=== EXTRACTED DATA ===

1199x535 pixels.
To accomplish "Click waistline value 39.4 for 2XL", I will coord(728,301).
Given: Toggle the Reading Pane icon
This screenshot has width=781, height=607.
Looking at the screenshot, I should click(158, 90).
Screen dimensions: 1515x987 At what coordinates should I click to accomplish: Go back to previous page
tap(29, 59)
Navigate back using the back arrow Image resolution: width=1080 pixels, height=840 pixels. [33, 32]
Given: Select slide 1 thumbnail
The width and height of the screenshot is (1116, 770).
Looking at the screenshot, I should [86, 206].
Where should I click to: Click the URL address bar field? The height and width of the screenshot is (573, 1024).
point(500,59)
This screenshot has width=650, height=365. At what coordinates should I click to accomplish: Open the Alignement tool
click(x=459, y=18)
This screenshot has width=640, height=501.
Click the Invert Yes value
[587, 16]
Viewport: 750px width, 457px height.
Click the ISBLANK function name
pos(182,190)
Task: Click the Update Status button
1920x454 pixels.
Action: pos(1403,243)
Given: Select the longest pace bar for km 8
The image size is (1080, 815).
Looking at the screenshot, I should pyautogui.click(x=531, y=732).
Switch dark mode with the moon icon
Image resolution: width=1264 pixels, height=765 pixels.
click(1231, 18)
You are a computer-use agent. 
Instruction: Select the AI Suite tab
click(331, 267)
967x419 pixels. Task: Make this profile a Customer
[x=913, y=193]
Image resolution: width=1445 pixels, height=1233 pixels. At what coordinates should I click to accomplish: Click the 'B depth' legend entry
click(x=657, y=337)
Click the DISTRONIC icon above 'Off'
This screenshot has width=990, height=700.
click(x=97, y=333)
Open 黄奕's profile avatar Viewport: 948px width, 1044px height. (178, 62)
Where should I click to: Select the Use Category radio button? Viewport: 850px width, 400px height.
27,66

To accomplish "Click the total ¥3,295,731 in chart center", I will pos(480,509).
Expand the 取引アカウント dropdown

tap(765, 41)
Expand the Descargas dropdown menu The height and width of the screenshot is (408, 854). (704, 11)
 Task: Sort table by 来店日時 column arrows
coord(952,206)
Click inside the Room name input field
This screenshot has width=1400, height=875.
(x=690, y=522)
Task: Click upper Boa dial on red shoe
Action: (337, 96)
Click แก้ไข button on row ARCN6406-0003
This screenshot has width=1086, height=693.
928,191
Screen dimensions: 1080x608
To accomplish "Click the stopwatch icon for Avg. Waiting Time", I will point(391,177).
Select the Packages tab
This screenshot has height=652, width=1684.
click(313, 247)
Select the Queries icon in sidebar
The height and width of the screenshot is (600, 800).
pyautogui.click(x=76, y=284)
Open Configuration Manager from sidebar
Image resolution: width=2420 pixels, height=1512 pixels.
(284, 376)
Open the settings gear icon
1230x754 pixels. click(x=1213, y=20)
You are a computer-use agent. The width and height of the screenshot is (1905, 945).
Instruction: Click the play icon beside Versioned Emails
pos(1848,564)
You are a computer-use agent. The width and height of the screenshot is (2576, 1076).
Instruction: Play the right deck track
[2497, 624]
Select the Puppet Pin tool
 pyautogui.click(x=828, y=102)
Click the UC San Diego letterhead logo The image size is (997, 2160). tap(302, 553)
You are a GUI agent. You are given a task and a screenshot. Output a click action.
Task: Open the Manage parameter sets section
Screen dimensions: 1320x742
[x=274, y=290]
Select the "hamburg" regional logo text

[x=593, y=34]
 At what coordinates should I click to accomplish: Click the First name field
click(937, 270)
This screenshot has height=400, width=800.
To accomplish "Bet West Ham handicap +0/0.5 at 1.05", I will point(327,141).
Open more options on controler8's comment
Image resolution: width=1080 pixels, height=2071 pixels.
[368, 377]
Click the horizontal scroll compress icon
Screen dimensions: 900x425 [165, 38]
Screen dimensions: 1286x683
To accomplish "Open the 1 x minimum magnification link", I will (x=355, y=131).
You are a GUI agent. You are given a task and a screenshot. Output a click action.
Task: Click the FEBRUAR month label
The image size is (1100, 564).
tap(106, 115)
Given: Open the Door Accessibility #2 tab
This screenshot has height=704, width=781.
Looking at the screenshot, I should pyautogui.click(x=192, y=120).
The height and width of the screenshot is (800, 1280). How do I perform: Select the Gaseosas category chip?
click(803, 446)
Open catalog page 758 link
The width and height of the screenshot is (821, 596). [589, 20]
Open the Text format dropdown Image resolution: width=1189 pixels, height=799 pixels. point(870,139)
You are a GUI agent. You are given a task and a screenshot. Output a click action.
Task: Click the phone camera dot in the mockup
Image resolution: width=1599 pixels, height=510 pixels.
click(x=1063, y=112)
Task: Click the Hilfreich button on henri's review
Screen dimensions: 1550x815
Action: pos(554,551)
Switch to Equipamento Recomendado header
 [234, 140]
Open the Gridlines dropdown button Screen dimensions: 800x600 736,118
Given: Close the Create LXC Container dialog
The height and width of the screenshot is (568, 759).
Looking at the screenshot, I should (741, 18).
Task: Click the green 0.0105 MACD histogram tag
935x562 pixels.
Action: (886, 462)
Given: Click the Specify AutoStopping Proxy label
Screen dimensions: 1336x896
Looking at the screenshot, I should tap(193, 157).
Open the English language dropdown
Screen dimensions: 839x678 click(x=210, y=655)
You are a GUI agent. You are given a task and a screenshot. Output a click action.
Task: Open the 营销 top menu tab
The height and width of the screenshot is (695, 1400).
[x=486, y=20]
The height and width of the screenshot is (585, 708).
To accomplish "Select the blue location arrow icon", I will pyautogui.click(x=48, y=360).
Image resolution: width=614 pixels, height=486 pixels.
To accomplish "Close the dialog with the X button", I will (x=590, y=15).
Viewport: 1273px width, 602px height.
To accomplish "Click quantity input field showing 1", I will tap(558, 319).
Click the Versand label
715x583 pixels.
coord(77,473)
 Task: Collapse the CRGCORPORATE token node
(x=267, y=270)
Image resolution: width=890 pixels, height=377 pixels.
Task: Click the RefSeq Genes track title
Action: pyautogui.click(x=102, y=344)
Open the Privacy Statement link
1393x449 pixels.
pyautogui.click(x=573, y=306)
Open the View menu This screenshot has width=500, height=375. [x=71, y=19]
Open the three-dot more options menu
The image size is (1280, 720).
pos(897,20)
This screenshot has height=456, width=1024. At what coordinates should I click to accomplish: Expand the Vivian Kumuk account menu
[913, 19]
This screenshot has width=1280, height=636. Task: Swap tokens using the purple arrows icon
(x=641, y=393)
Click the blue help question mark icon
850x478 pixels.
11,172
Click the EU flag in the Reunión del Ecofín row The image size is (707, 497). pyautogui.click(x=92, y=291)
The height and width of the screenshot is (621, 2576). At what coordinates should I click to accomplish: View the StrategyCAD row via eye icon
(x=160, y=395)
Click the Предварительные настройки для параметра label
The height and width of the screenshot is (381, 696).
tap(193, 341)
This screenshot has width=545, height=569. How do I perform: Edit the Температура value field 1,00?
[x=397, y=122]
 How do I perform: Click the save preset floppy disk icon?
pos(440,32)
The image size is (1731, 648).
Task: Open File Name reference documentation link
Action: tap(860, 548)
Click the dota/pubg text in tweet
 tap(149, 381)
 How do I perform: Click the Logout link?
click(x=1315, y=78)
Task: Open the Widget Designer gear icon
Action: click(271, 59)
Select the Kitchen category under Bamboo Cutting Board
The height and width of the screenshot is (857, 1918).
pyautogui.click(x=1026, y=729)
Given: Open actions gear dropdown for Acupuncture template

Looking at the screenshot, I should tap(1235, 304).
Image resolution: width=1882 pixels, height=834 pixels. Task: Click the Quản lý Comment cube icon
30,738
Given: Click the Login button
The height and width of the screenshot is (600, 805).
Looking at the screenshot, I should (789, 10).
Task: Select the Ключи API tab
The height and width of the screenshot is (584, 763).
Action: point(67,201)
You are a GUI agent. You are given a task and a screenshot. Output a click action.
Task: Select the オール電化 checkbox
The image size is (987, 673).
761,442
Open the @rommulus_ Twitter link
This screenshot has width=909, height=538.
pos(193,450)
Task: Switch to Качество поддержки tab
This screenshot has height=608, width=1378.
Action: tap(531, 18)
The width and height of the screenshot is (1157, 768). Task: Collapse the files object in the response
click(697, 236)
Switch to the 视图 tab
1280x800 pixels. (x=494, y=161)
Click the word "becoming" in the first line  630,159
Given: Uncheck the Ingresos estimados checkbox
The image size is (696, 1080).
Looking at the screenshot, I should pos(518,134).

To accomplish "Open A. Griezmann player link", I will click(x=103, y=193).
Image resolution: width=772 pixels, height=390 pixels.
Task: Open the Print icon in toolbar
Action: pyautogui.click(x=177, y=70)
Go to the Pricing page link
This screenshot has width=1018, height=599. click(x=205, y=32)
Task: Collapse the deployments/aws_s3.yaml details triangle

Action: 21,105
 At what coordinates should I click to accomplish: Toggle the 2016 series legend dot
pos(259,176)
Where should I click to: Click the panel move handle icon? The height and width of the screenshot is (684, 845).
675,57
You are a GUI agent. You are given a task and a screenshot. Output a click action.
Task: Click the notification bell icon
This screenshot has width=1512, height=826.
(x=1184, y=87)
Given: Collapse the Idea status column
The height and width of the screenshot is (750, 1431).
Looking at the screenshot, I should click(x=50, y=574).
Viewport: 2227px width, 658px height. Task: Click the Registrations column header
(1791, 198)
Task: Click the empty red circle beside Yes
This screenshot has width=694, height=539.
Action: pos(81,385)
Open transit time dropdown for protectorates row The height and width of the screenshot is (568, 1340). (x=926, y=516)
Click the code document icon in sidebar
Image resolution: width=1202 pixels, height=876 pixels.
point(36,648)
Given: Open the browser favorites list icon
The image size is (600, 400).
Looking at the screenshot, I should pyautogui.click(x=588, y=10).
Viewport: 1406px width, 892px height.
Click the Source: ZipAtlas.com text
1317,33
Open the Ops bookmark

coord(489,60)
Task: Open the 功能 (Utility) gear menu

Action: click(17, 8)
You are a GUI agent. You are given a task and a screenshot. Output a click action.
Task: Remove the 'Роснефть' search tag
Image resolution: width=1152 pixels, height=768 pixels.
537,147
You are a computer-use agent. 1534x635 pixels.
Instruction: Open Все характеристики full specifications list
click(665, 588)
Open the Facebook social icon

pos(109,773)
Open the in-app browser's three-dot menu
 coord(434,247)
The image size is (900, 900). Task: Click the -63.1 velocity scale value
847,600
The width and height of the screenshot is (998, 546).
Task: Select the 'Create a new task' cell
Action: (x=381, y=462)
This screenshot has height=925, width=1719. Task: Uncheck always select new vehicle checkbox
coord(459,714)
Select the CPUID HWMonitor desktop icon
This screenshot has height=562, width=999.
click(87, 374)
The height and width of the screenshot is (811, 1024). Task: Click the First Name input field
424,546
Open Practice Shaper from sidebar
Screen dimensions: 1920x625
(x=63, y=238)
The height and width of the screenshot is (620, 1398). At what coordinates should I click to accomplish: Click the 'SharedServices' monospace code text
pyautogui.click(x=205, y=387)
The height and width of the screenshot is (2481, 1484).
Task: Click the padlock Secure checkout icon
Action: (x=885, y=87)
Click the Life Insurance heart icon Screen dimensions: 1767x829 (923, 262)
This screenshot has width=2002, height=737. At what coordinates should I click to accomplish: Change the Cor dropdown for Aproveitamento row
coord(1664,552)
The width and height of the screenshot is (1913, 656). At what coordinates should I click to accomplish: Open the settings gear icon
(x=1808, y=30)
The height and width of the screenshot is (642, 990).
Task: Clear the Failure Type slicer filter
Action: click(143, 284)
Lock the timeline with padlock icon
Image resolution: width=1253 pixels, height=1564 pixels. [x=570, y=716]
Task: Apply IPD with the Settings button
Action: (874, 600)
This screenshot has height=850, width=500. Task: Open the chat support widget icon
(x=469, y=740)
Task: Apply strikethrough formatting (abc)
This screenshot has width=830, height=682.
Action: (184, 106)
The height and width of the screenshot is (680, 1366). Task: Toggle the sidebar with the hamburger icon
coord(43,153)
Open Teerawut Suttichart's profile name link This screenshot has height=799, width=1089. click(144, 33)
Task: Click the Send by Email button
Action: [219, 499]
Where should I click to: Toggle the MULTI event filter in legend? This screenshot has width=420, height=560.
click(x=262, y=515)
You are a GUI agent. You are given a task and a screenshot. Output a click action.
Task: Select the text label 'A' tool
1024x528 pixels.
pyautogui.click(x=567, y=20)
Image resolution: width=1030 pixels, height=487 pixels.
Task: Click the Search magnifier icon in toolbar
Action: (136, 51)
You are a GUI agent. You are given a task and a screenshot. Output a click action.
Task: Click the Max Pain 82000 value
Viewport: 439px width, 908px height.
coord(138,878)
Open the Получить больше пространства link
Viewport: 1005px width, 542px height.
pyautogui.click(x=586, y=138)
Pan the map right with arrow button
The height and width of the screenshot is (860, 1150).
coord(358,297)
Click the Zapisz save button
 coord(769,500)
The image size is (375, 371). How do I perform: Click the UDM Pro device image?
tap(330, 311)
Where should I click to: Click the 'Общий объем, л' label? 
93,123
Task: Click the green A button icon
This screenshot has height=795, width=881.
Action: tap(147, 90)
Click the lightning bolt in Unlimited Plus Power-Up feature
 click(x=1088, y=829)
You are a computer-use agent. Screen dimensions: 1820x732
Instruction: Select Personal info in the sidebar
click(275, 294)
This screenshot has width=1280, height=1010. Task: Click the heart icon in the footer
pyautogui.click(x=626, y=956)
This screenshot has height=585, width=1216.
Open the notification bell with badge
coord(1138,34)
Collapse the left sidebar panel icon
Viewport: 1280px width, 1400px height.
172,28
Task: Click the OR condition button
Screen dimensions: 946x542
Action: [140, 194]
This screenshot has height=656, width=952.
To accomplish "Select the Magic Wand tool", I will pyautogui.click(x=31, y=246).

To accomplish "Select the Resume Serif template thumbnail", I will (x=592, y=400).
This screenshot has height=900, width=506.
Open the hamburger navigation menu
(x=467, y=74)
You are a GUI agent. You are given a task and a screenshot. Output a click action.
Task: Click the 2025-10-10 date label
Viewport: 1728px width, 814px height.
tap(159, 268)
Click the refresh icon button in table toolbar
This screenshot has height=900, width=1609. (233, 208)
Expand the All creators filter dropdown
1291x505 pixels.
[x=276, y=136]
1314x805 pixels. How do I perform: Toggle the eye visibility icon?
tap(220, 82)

===

• **WHAT YOU SHOULD DO**
Your answer should be the exact lines above from the one with "Click the Invert Yes value" through the one with "Given: Select the longest pace bar for km 8", both included, and nothing besides.

• **PROBLEM SOLUTION**
Click the Invert Yes value
[587, 16]
Viewport: 750px width, 457px height.
Click the ISBLANK function name
pos(182,190)
Task: Click the Update Status button
1920x454 pixels.
Action: pos(1403,243)
Given: Select the longest pace bar for km 8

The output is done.